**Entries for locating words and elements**
++++++

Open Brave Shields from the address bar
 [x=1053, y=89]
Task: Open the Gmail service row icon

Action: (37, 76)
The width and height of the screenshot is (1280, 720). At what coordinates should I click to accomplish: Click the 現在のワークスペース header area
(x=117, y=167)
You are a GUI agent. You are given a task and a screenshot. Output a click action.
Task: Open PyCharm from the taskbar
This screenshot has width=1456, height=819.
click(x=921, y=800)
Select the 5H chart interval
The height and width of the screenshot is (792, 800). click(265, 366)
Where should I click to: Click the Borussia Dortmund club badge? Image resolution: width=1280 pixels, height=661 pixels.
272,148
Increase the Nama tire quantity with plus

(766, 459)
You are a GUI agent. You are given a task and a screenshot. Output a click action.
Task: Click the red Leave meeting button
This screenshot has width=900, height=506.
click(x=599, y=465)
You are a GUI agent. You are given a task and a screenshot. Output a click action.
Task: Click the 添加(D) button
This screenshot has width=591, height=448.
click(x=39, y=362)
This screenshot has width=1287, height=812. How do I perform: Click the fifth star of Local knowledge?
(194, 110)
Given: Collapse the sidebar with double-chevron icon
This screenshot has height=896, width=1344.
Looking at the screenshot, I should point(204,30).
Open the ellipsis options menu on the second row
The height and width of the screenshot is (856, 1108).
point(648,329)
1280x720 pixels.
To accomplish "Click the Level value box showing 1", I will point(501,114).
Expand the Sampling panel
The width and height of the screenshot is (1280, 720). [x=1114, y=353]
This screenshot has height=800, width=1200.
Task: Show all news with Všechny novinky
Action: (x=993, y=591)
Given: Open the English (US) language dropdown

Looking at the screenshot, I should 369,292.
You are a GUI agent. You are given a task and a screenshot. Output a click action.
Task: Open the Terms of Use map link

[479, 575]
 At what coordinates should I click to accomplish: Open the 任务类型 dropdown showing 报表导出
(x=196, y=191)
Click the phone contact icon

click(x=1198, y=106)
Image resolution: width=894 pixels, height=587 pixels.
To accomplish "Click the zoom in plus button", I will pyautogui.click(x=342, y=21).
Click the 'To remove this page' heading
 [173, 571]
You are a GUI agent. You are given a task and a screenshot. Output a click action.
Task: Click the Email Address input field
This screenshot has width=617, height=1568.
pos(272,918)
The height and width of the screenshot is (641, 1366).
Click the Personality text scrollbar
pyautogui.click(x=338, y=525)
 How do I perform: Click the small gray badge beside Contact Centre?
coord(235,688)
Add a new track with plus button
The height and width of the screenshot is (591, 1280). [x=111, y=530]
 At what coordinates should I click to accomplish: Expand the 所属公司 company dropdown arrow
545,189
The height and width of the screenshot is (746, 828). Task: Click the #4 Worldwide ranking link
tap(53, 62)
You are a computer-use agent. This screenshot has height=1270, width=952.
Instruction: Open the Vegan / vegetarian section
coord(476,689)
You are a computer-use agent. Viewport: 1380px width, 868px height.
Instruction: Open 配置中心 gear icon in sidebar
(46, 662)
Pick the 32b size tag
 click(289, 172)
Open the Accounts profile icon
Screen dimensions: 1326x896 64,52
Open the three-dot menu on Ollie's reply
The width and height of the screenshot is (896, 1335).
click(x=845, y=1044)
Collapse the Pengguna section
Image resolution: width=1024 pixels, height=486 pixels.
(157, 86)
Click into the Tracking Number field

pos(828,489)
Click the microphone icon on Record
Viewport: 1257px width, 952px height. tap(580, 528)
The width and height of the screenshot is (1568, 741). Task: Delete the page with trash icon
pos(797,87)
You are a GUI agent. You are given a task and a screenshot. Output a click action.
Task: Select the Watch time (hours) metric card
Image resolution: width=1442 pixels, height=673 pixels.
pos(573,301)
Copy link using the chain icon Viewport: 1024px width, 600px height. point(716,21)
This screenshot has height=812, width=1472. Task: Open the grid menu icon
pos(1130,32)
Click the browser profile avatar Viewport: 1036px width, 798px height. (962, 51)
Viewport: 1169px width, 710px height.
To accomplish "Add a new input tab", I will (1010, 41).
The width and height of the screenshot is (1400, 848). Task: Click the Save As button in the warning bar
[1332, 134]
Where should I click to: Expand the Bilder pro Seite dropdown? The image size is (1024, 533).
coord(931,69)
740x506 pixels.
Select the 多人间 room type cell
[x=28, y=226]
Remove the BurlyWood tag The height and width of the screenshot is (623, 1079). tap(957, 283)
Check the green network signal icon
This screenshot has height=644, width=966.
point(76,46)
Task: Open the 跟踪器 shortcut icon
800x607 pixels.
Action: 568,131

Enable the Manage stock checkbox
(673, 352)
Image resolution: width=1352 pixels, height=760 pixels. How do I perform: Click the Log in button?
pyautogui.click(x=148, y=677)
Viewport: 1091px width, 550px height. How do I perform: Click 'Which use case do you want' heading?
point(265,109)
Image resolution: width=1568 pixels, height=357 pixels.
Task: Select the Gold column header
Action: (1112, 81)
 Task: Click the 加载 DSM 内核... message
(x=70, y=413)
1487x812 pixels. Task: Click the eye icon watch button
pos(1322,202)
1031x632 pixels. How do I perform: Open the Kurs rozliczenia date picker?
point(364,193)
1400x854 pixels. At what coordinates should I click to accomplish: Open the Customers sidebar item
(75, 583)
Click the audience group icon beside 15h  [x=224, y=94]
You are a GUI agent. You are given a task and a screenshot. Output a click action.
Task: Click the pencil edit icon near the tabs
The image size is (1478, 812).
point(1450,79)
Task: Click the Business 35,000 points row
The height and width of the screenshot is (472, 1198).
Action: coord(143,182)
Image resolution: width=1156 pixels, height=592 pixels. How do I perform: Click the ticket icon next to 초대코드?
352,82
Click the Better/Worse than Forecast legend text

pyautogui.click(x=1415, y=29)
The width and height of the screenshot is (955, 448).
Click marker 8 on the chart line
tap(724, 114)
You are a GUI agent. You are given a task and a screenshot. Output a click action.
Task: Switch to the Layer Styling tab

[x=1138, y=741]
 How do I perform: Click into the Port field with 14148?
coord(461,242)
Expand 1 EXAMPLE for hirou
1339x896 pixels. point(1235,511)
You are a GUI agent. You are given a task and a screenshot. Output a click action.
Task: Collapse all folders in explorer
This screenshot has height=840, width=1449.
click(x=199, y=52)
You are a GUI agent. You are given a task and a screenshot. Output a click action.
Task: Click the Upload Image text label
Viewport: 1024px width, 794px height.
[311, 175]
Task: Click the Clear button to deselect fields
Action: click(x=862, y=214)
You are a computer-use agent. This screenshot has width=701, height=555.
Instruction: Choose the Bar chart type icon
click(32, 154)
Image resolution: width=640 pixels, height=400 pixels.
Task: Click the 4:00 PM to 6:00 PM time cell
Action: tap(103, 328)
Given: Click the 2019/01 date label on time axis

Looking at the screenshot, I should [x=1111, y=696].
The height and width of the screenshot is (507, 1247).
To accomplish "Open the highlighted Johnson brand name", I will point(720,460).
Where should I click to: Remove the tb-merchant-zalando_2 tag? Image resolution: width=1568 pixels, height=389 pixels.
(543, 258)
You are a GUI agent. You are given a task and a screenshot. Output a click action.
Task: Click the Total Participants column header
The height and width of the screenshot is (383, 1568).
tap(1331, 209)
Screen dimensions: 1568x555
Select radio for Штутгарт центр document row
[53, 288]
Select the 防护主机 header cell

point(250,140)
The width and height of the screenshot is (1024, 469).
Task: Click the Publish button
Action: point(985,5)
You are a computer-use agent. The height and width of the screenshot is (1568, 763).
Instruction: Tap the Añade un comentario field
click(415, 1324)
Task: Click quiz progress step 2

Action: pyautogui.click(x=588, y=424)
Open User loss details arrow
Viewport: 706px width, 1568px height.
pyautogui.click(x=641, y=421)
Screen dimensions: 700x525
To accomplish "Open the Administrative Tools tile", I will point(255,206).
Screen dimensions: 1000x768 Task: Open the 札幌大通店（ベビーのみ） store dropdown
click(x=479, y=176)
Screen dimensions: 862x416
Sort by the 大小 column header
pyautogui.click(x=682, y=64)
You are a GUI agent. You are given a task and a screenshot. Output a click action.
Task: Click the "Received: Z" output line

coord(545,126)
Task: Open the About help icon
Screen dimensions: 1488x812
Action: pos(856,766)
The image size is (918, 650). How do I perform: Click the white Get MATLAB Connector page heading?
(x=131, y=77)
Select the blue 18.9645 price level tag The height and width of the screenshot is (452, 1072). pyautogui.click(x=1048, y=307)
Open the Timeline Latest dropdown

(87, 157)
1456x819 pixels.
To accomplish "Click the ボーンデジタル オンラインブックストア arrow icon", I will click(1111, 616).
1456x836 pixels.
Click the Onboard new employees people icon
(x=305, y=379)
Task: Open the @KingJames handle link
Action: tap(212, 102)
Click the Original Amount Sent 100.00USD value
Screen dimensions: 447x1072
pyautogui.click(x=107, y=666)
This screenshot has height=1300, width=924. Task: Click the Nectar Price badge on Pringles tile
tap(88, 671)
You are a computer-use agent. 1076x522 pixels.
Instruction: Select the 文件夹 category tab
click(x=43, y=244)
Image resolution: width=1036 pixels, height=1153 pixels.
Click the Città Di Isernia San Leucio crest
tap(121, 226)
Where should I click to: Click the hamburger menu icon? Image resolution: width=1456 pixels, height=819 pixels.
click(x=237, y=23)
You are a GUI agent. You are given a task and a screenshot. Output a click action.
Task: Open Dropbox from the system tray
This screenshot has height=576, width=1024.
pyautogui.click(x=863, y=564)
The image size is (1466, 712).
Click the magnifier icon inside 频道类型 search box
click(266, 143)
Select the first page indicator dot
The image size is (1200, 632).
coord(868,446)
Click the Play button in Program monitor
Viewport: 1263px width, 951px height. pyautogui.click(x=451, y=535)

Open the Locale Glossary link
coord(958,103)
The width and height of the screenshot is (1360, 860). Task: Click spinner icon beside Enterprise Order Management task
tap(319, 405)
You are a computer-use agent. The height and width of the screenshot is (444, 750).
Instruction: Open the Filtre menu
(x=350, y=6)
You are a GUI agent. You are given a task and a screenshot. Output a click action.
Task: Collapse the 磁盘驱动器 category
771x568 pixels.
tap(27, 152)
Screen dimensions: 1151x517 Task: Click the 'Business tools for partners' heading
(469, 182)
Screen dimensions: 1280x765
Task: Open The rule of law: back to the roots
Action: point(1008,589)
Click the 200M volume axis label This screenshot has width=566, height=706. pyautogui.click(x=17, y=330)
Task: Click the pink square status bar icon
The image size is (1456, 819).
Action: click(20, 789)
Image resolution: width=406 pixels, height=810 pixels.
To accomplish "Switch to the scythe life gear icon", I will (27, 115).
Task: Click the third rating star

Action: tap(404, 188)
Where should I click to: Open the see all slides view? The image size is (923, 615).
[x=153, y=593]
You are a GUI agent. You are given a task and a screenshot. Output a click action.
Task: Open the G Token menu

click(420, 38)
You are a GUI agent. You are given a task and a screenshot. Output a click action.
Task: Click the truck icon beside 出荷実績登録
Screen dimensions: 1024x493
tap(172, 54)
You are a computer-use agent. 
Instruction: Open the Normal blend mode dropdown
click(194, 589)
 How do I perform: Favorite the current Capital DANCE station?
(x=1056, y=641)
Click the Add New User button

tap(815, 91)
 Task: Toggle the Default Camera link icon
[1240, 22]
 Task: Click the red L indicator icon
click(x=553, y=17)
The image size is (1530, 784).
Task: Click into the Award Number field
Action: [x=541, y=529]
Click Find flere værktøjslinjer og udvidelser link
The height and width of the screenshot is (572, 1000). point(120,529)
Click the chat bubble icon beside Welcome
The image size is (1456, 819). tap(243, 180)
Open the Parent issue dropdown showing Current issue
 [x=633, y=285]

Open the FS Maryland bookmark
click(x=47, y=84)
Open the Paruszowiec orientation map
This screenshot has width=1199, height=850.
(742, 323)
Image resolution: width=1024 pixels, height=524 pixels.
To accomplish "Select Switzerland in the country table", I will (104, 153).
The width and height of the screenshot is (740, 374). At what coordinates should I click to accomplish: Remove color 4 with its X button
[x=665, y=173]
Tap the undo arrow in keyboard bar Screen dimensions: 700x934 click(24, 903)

++++++

**REQUIREMENT**
Could you print the entries from the line containing "Task: Open the 跟踪器 shortcut icon" through the line containing "pyautogui.click(x=148, y=677)" word for word, both of those lines included?

**OUTPUT OF THE TASK**
Task: Open the 跟踪器 shortcut icon
800x607 pixels.
Action: 568,131

Enable the Manage stock checkbox
(673, 352)
Image resolution: width=1352 pixels, height=760 pixels. How do I perform: Click the Log in button?
pyautogui.click(x=148, y=677)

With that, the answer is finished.